Stated exercise 1:
Reproduce the stretch of the commit below from "diff --git a/mlir/lib/Transforms/PipelineDataTransfer.cpp" through "slices to 0.".
Stated exercise 2:
According to the commit below, how many files were changed?

Update createAffineComputationSlice to generate single result affine maps

- Update createAffineComputationSlice to generate a sequence of single result
  affine apply ops instead of one multi-result affine apply
- update pipeline-data-transfer test case; while on this, also update the test
  case to use only single result affine maps, and make it more robust to
  change.

PiperOrigin-RevId: 230965478

2 files changed, 31 insertions, 21 deletions

diff --git a/mlir/lib/Transforms/PipelineDataTransfer.cpp b/mlir/lib/Transforms/PipelineDataTransfer.cpp
index 9e7c928070f..101a00eaf61 100644
--- a/mlir/lib/Transforms/PipelineDataTransfer.cpp
+++ b/mlir/lib/Transforms/PipelineDataTransfer.cpp
@@ -325,8 +325,12 @@ PassResult PipelineDataTransfer::runOnForInst(ForInst *forInst) {
     assert(dmaStartInst->isa<DmaStartOp>());
     instShiftMap[dmaStartInst] = 0;
     // Set shifts for DMA start inst's affine operand computation slices to 0.
-    if (auto *slice = mlir::createAffineComputationSlice(dmaStartInst)) {
-      instShiftMap[slice] = 0;
+    SmallVector<OpPointer<AffineApplyOp>, 4> sliceOps;
+    mlir::createAffineComputationSlice(dmaStartInst, &sliceOps);
+    if (!sliceOps.empty()) {
+      for (auto sliceOp : sliceOps) {
+        instShiftMap[sliceOp->getInstruction()] = 0;
+      }
     } else {
       // If a slice wasn't created, the reachable affine_apply op's from its
       // operands are the ones that go with it.
diff --git a/mlir/lib/Transforms/Utils/Utils.cpp b/mlir/lib/Transforms/Utils/Utils.cpp
index 0c5581cb455..4101a07a33d 100644
--- a/mlir/lib/Transforms/Utils/Utils.cpp
+++ b/mlir/lib/Transforms/Utils/Utils.cpp
@@ -170,10 +170,10 @@ bool mlir::replaceAllMemRefUsesWith(const Value *oldMemRef, Value *newMemRef,
   return true;
 }
 
-/// Given an operation instruction, inserts a new single affine apply operation,
-/// that is exclusively used by this operation instruction, and that provides
-/// all operands that are results of an affine_apply as a function of loop
-/// iterators and program parameters and whose results are.
+/// Given an operation instruction, inserts one or more single result affine
+/// apply operations, results of which are exclusively used by this operation
+/// instruction. The operands of these newly created affine apply ops are
+/// guaranteed to be loop iterators or terminal symbols of a function.

Record excerpts:
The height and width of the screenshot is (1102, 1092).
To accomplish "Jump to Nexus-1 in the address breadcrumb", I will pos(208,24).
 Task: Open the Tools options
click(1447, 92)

...

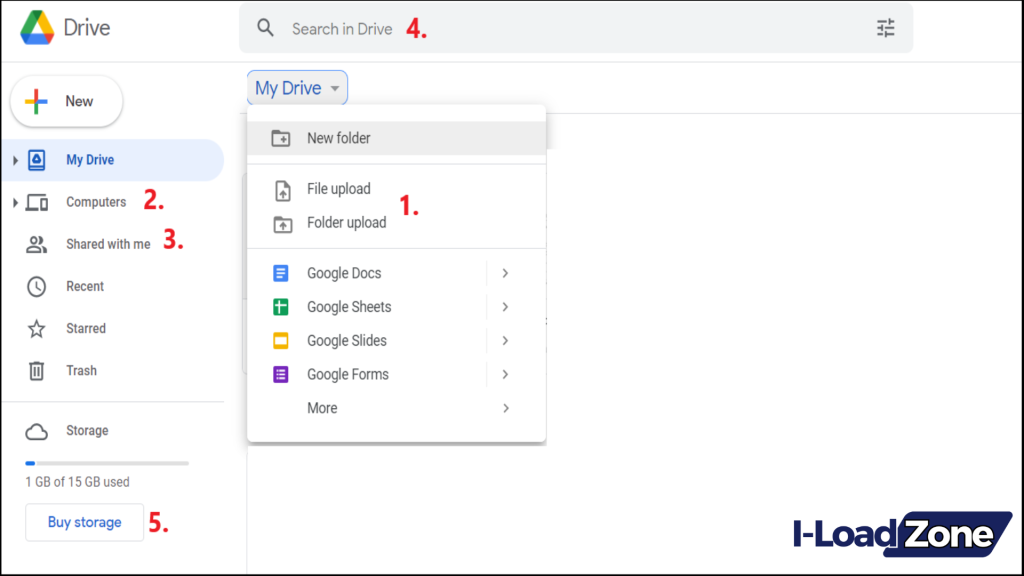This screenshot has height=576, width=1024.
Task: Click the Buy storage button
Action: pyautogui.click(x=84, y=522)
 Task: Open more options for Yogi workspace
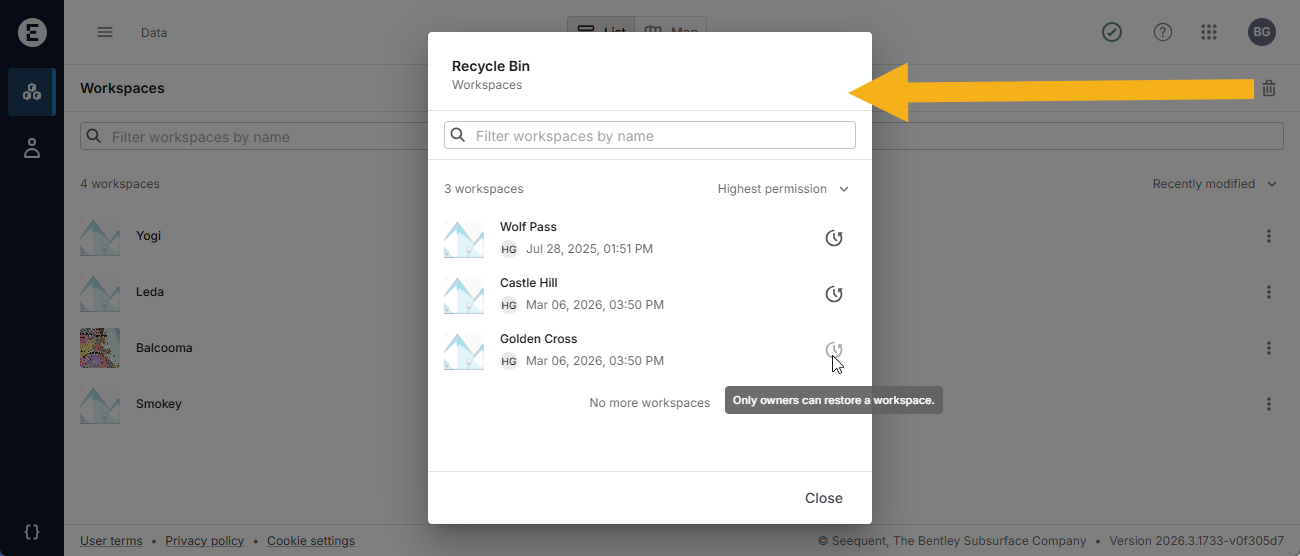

Task solution 1:
diff --git a/mlir/lib/Transforms/PipelineDataTransfer.cpp b/mlir/lib/Transforms/PipelineDataTransfer.cpp
index 9e7c928070f..101a00eaf61 100644
--- a/mlir/lib/Transforms/PipelineDataTransfer.cpp
+++ b/mlir/lib/Transforms/PipelineDataTransfer.cpp
@@ -325,8 +325,12 @@ PassResult PipelineDataTransfer::runOnForInst(ForInst *forInst) {
     assert(dmaStartInst->isa<DmaStartOp>());
     instShiftMap[dmaStartInst] = 0;
     // Set shifts for DMA start inst's affine operand computation slices to 0.

Task solution 2:
Two files.